§ WHAT IS BEING ASKED:
When the line containing "979x979 pixels. How" is found in the data below, give it again along with every later line, exactly; drop the pictures.

§ AVAILABLE DATA:

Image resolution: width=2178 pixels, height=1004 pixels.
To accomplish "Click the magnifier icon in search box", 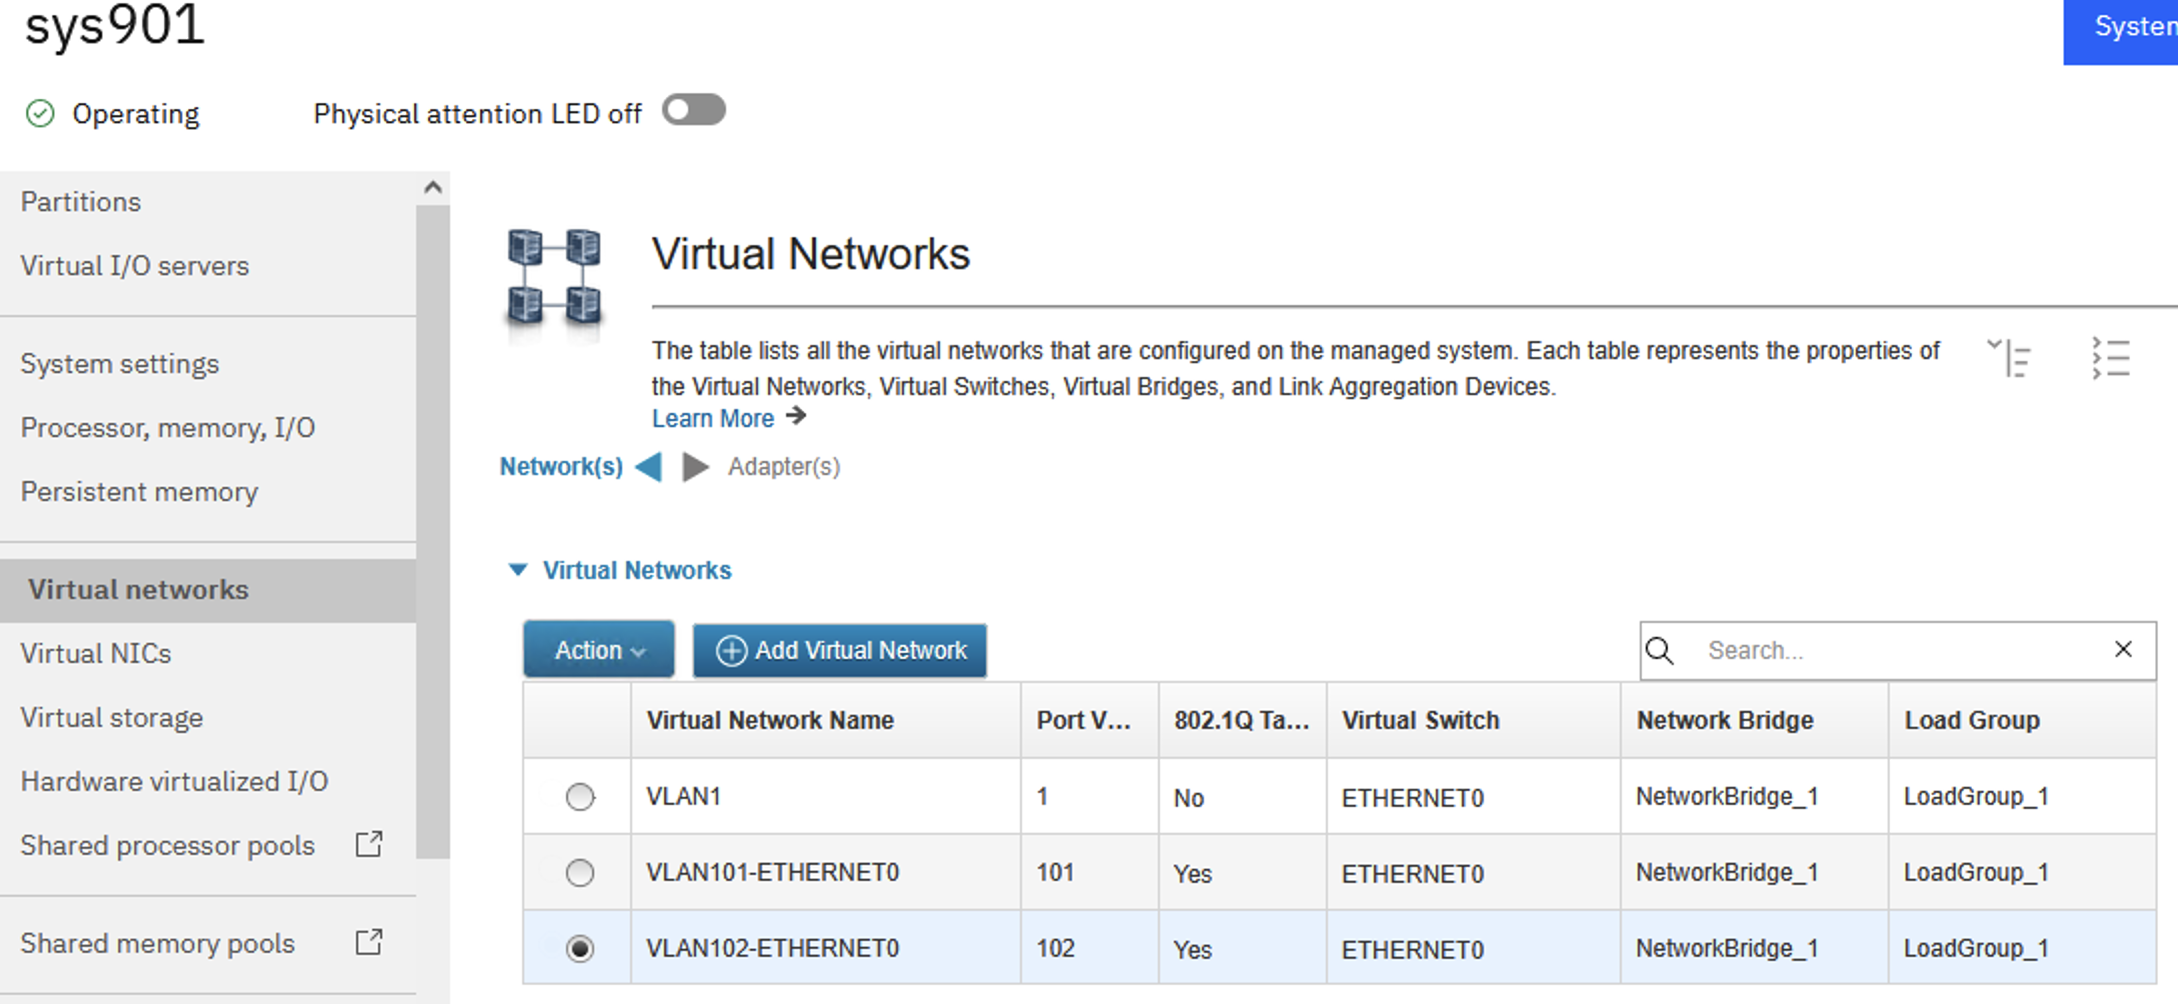I will coord(1660,651).
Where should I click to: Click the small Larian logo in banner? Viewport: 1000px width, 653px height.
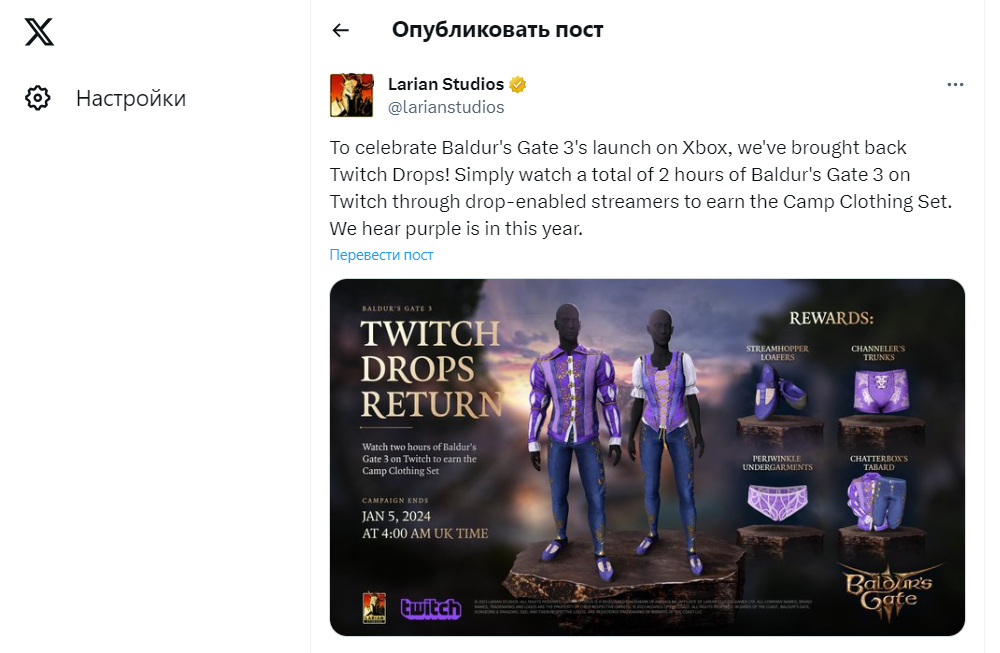(374, 606)
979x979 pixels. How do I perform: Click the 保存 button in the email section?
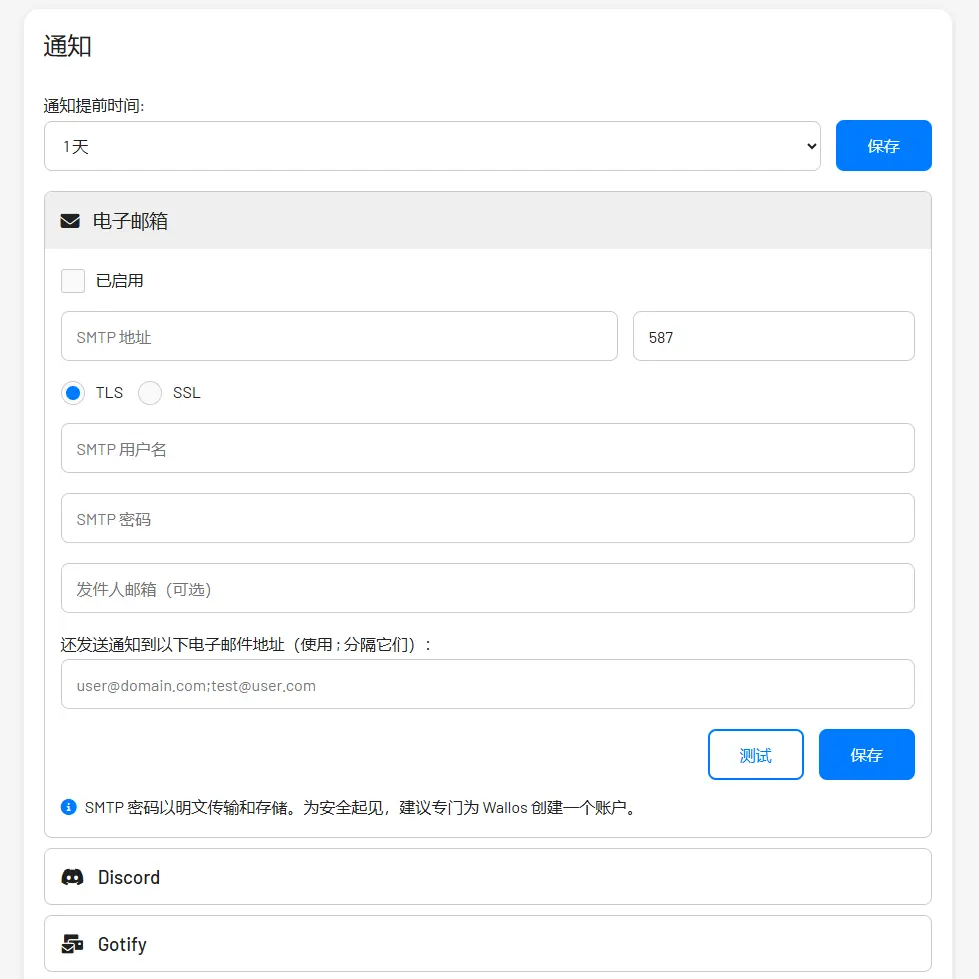(x=866, y=754)
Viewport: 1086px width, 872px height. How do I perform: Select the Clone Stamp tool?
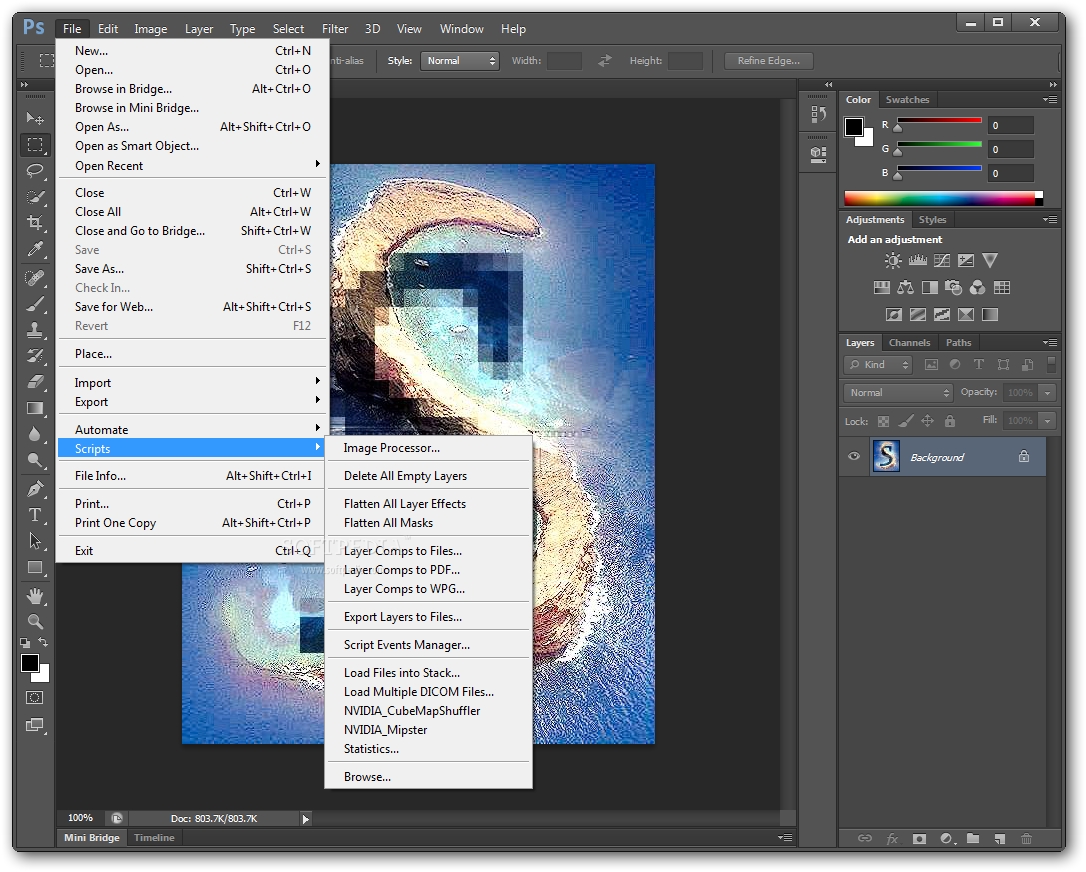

§ RESULT FOR THIS EXERCISE:
979x979 pixels. How do I perform: Click the 保存 button in the email section?
(x=866, y=754)
Viewport: 1086px width, 872px height. How do I perform: Select the Clone Stamp tool?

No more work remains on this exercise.